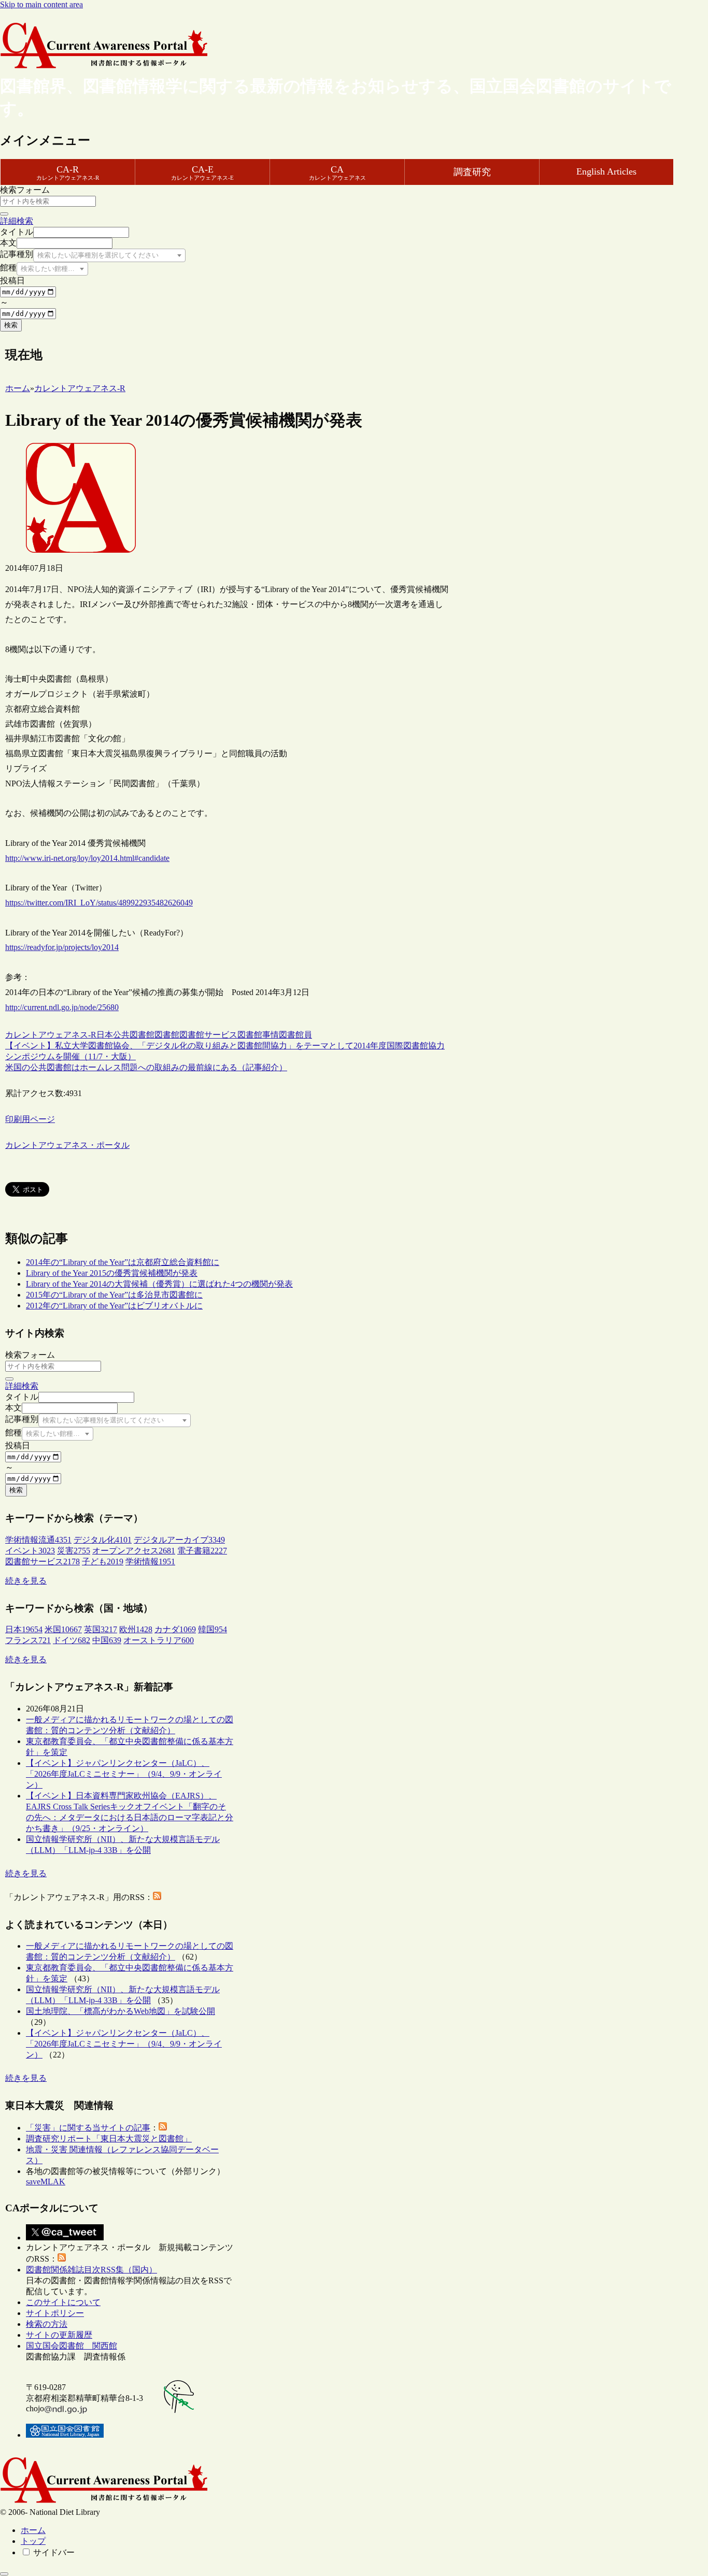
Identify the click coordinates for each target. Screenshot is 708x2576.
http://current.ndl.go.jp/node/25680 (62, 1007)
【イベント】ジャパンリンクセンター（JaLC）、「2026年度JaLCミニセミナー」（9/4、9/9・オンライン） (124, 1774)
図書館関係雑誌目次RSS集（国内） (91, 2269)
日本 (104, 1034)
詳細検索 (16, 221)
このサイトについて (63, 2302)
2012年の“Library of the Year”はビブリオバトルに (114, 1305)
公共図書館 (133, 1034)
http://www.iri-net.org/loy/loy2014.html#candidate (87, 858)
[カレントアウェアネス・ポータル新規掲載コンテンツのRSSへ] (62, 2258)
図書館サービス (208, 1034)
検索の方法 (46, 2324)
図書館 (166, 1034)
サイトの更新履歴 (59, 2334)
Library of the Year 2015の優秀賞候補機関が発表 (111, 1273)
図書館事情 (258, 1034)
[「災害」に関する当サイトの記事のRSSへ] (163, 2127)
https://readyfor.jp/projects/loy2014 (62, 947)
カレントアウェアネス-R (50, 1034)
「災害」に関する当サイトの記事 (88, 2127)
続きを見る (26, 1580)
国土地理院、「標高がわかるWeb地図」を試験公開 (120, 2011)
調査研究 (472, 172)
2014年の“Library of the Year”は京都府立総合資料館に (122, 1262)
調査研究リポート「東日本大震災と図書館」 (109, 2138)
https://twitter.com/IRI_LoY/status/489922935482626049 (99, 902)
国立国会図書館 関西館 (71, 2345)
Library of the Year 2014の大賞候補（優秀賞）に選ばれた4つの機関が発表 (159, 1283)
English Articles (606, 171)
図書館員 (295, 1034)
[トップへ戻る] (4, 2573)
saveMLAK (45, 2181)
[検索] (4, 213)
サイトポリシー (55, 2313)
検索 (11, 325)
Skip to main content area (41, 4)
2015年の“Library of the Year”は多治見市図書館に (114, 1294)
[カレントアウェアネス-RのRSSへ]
···
§ **WHAT NEEDS TO BE DONE**:
Find the word "Library" in the listing above, then copy each line where it turns up.

§ **TASK OUTPUT**:
2012年の“Library of the Year”はビブリオバトルに (114, 1305)
Library of the Year 2015の優秀賞候補機関が発表 (111, 1273)
2014年の“Library of the Year”は京都府立総合資料館に (122, 1262)
Library of the Year 2014の大賞候補（優秀賞）に選ばれた4つの機関が発表 (159, 1283)
2015年の“Library of the Year”は多治見市図書館に (114, 1294)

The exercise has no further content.